Wir fanden die Mauer, die das Armeegelände umgab, das Tor, den Wachhabenden, verlangten den diensthabenden Offizier zu sprechen, mit Bestimmtheit, der wurde telefonisch gerufen, kam.

 

Christel erklärte ihm in flüssigstem Russisch, warum es so etwas nicht geben dürfe, nicht solche Taten, nicht mal die Versuche! Und was die Menschen im Ort denken würden, wenn sie davon erführen!

 

Der Mann war jung, vielleicht Dreißig, hörte zu, ernst, sagte »Da!« – »Ja!«

 

Mehr konnten wir nicht tun.
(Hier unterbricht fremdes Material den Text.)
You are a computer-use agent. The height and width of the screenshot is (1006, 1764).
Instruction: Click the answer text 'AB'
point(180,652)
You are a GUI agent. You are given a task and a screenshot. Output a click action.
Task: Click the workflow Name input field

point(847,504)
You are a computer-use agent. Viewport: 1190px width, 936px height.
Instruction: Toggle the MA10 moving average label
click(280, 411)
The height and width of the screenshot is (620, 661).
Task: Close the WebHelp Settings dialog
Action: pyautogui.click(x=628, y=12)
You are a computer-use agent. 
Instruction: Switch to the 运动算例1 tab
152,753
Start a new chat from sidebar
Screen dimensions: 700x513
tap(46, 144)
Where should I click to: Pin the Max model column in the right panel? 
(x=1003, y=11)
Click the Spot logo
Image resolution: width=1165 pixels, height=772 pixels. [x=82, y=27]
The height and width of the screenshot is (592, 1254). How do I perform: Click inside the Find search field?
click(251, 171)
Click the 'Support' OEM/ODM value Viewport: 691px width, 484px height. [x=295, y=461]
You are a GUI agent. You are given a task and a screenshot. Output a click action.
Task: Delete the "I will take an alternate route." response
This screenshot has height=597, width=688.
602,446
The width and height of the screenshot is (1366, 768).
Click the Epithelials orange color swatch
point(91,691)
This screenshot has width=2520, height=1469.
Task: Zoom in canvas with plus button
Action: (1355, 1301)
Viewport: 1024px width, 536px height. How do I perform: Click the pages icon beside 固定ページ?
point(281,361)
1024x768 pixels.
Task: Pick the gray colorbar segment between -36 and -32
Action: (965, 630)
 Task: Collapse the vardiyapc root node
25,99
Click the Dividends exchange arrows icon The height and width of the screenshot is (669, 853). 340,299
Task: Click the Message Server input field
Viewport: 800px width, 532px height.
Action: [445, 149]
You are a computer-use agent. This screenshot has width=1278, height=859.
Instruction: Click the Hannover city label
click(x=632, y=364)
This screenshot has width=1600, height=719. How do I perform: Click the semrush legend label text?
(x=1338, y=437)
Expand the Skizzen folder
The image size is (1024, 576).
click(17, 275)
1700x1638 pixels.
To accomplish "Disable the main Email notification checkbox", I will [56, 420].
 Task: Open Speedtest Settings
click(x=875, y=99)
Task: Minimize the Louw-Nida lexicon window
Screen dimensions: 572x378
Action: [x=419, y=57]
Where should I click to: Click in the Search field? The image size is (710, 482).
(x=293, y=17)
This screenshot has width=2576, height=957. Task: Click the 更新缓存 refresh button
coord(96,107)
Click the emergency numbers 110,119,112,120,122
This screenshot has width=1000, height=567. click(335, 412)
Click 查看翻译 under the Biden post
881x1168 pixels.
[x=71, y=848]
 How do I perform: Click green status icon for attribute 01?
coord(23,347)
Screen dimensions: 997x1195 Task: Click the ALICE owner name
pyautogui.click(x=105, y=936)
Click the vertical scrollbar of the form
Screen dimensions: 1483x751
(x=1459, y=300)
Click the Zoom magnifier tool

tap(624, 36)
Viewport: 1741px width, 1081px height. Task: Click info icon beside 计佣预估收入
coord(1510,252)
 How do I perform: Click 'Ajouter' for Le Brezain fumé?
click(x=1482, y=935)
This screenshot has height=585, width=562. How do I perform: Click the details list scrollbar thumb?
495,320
Hatten klargestellt, so etwas sei ganz und gar unmöglich! Um der deutsch-sowjetischen Freundschaft willen! Das solle er wissen! Und weitergeben!

 

»Da« – »Ja«, sagte der Mann. Rückte sein Koppelschloss zurecht. Versprach, nach dem von uns beschriebenen Soldaten zu suchen und ihn zur Rede zu stellen, sofern er zu seinem Standort gehören würde und nicht zu dem Sanatorium am anderen Ende des Sees.

 

Wir hatten getan, was zu tun war. Wir gingen zurück durch den Kiefernwald. Wir pflückten Heidekraut, unerklärlich warum. Wir machten jede ein Foto der anderen mit einem Heidekrautstrauß im Arm.

 

 

Wir brauchten keine Verständigung, um zu wissen, dass wir nichts von dem Vorfall erzählen würden, niemandem, niemals, nicht mal dem eigenen Tagebuch.